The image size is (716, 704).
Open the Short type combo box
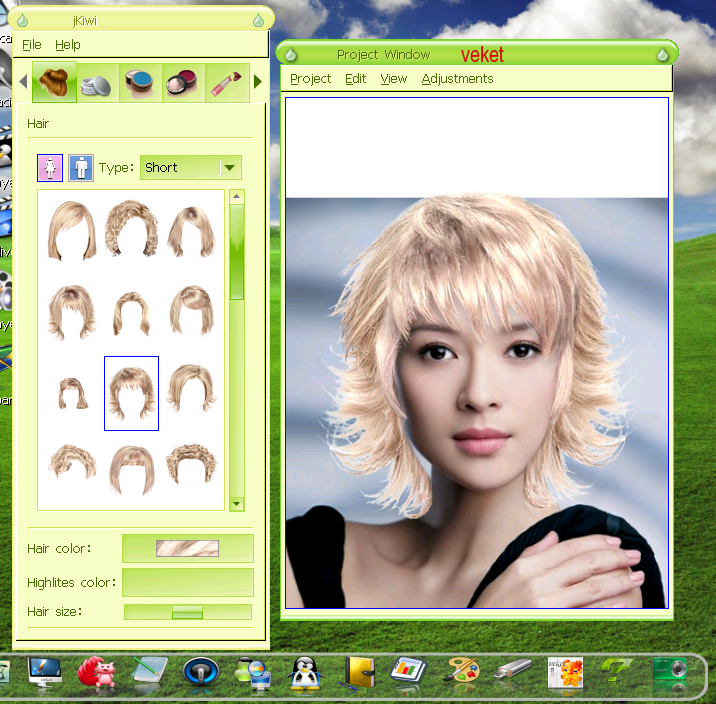pos(190,168)
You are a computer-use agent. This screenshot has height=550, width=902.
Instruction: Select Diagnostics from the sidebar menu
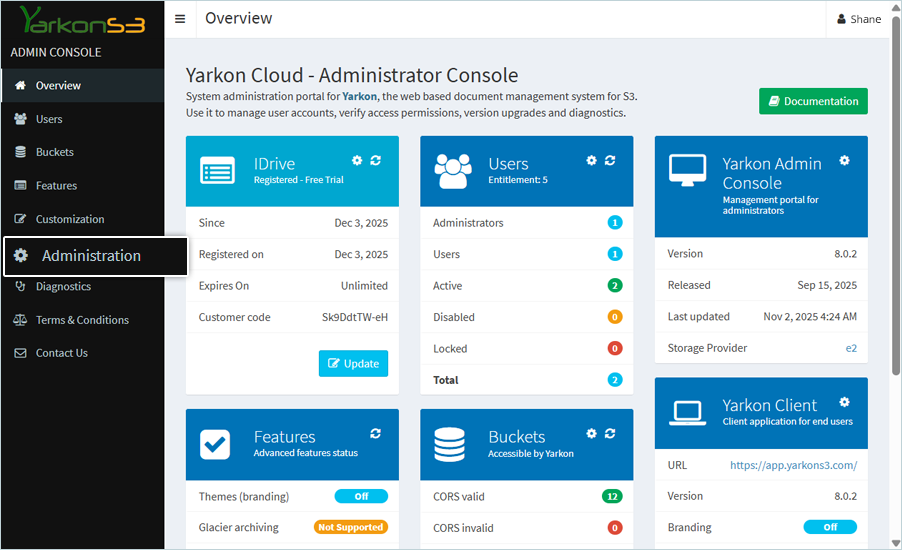[x=63, y=287]
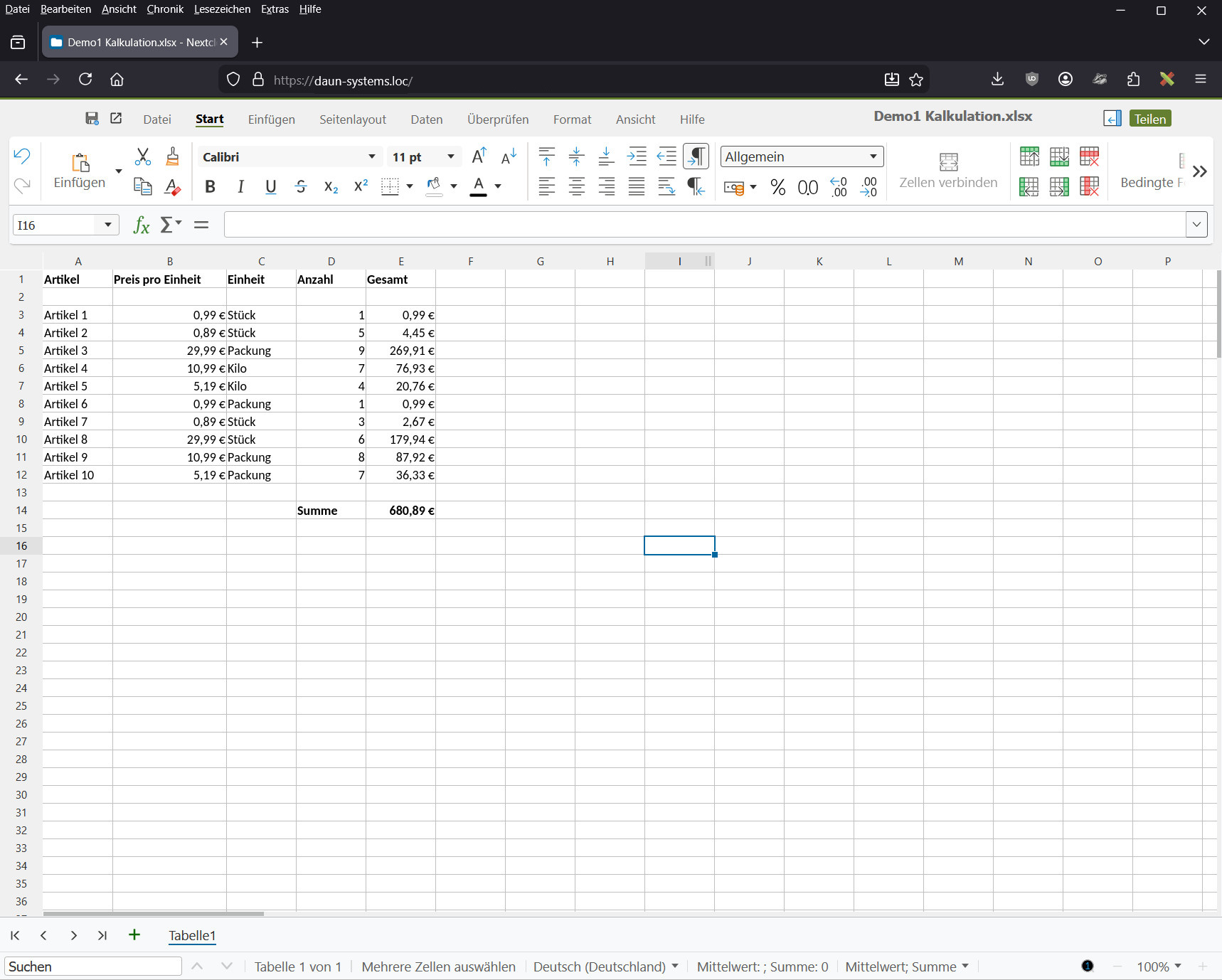Screen dimensions: 1222x980
Task: Click the Clone formatting paintbrush icon
Action: click(172, 156)
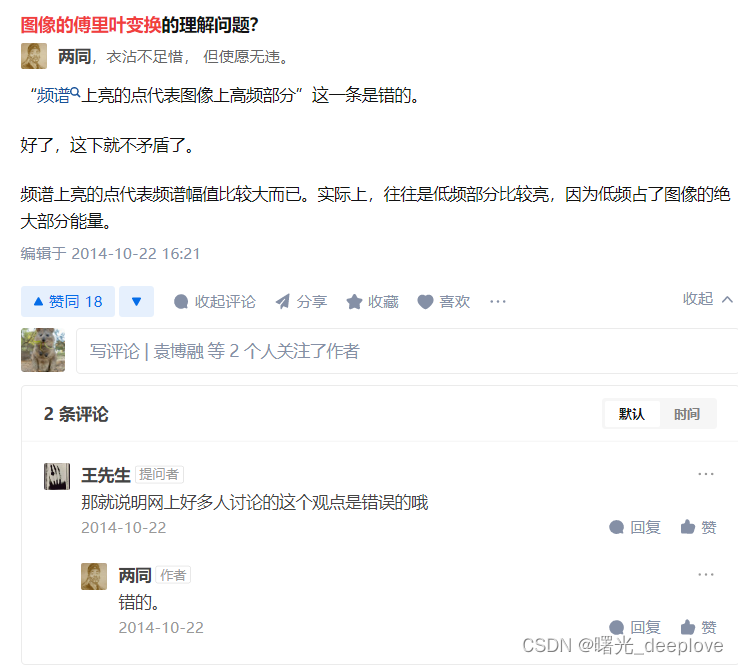Sort comments by 默认 order
Viewport: 738px width, 665px height.
pos(632,414)
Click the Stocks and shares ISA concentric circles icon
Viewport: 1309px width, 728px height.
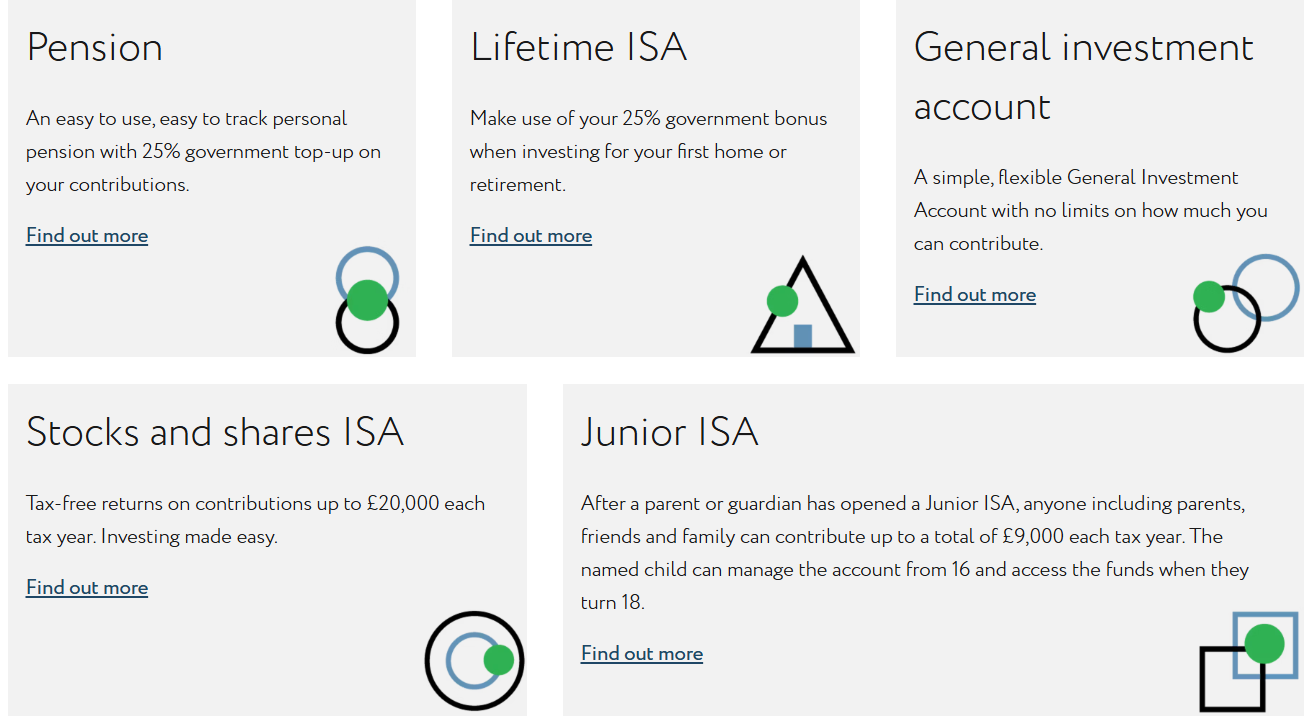click(475, 660)
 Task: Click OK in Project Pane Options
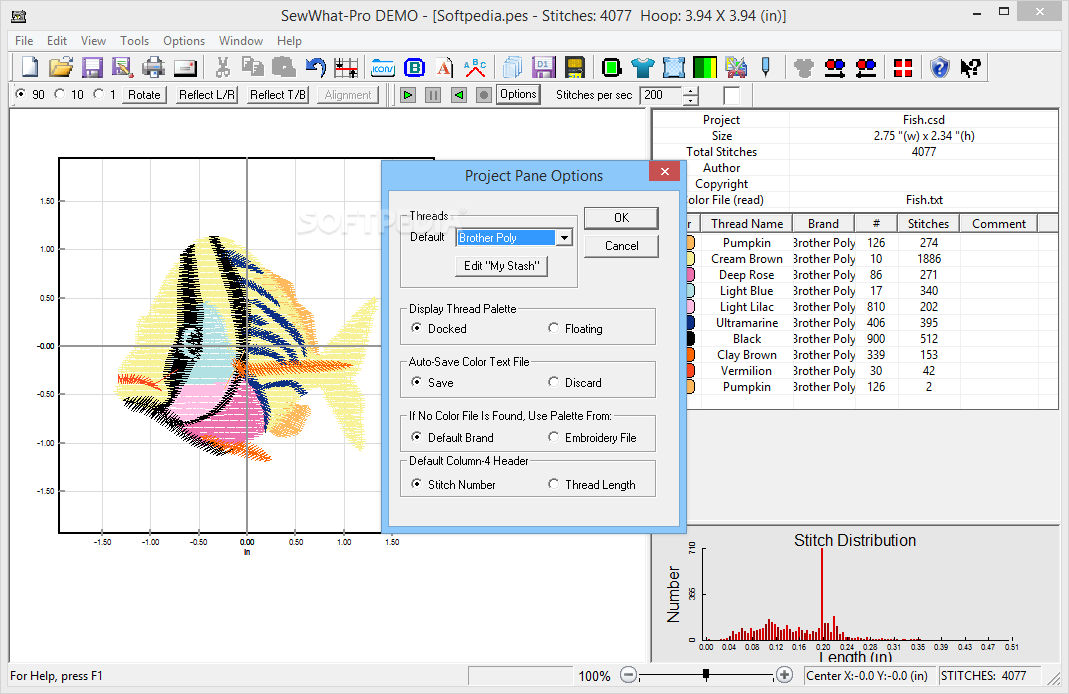click(621, 218)
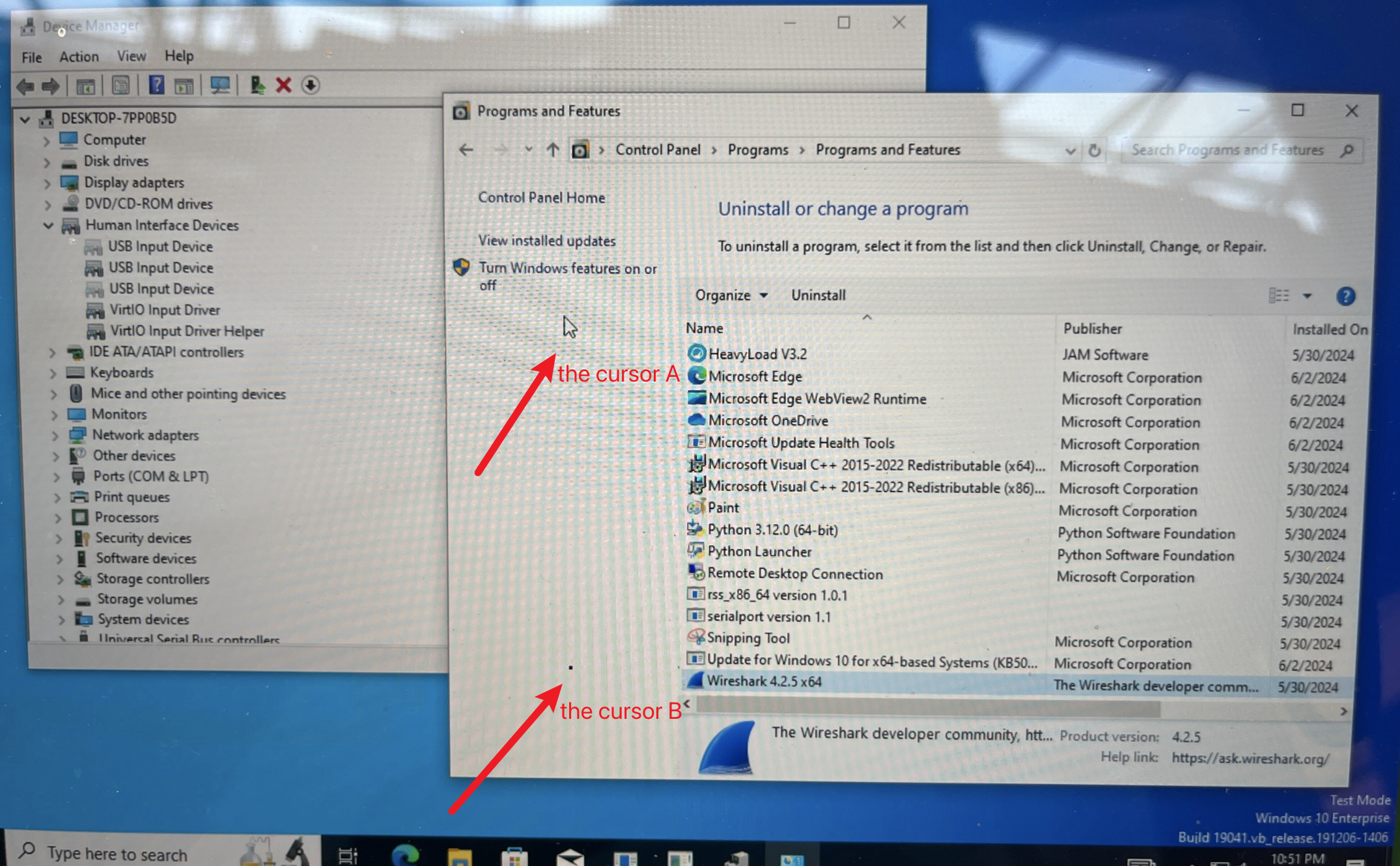Viewport: 1400px width, 866px height.
Task: Open the View menu in Device Manager
Action: (131, 56)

**Consegna**
Riporta come elenco numerato la parte delle voci che va dall'inizio fino alla riga contenente "pos(632,414)", entrambe le estremità incluse. Tralascia le righe vuote e le immagini.

**Esercizio svolto**
1. The image size is (716, 704).
2. Open the Short type combo box
3. pos(190,168)
4. You are a computer-use agent. This screenshot has height=550, width=902.
5. Instruction: Select Diagnostics from the sidebar menu
6. [x=63, y=287]
7. Screen dimensions: 1222x980
8. Task: Click the Clone formatting paintbrush icon
9. Action: click(172, 156)
10. Sort comments by 默认 order
11. Viewport: 738px width, 665px height.
12. pos(632,414)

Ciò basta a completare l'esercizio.